__WHAT IS ASKED__:
Find every line in the records below that contains the string "Click" and copy each of those lines in full.

Interface element records:
____

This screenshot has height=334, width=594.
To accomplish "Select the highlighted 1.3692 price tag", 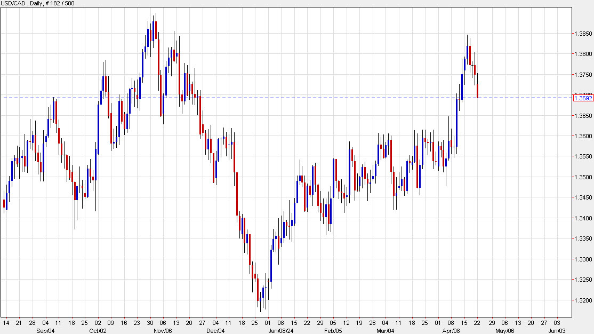I will (x=582, y=98).
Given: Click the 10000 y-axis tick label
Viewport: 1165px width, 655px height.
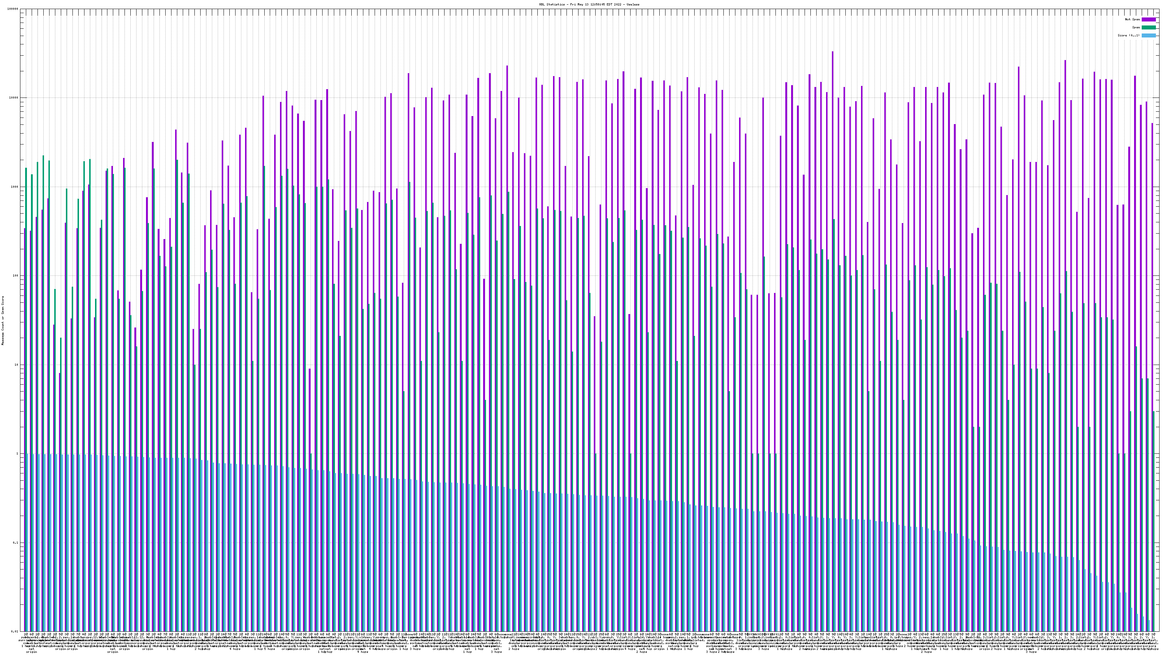Looking at the screenshot, I should [x=14, y=98].
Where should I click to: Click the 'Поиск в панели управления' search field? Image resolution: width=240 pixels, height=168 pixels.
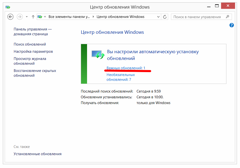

____

__TASK OUTPUT__:
Given: Click the 10000 y-axis tick label
Where should I click to: Click the 'Поиск в панели управления' search field? Image resolution: width=240 pixels, height=168 pixels.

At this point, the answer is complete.